Challenge
Reproduce the rows starting at the line containing "Given: Share the 充電するみたいだよ tweet" and ending at the line containing "Action: [33, 27]", swapping "rename dialog" for "rename window" and leaving everything else unchanged. Leave the pictures out.
::: Record extracts :::
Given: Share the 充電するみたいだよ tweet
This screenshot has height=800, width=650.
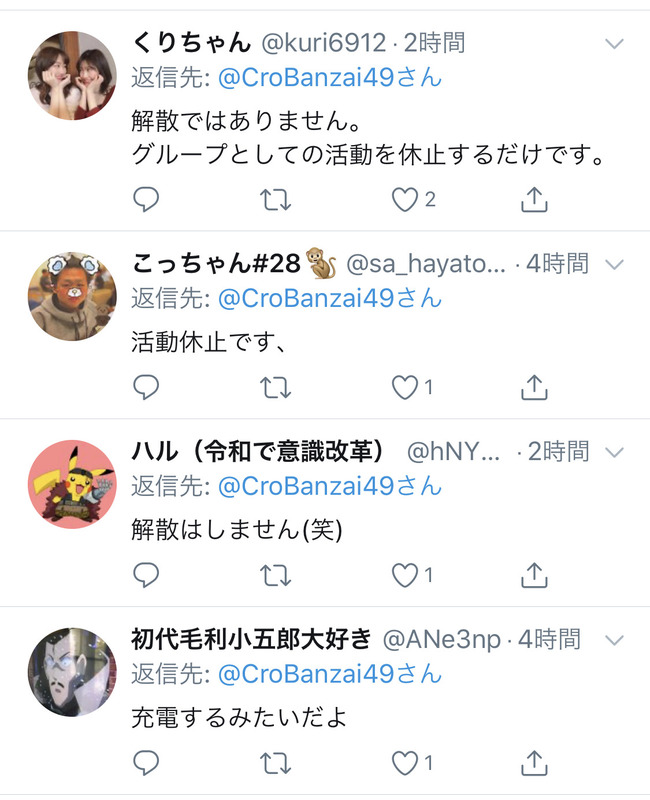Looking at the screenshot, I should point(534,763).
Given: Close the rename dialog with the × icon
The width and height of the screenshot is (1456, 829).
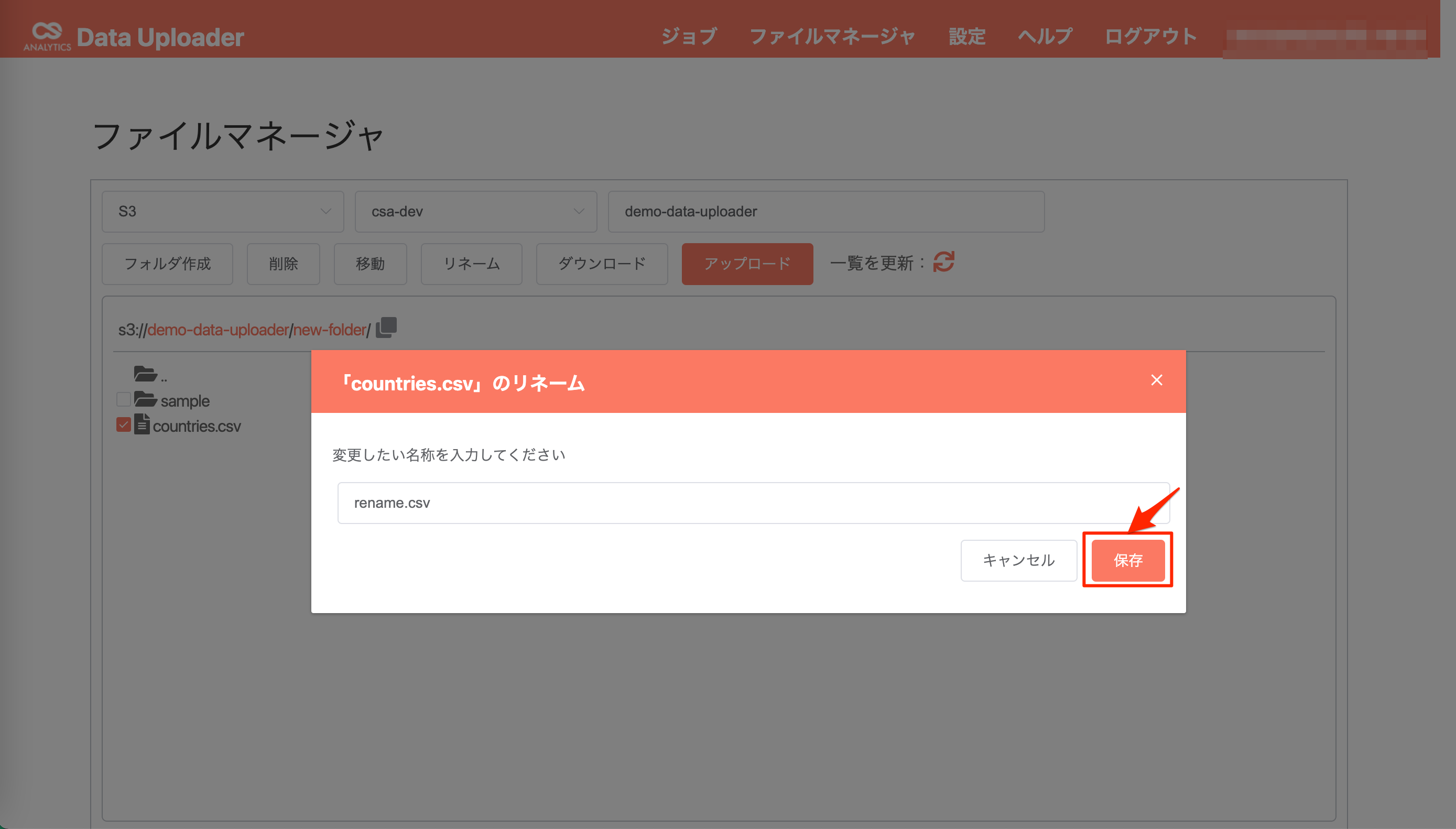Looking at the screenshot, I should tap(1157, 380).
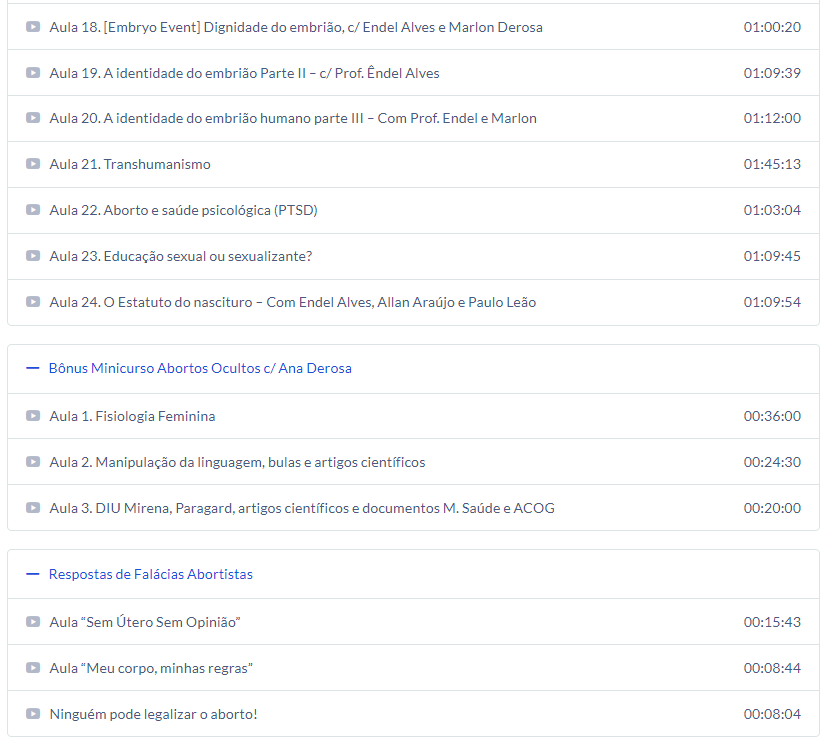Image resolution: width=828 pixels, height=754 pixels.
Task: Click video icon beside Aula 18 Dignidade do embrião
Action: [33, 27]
:::
::: Record extracts :::
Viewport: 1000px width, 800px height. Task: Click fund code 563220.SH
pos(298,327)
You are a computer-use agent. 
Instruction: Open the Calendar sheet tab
:::
Solution for this exercise
Given: Share the 充電するみたいだよ tweet
This screenshot has height=800, width=650.
Looking at the screenshot, I should point(534,763).
Given: Close the rename window with the × icon
The width and height of the screenshot is (1456, 829).
Looking at the screenshot, I should tap(1157, 380).
Image resolution: width=828 pixels, height=754 pixels.
Task: Click video icon beside Aula 18 Dignidade do embrião
Action: [33, 27]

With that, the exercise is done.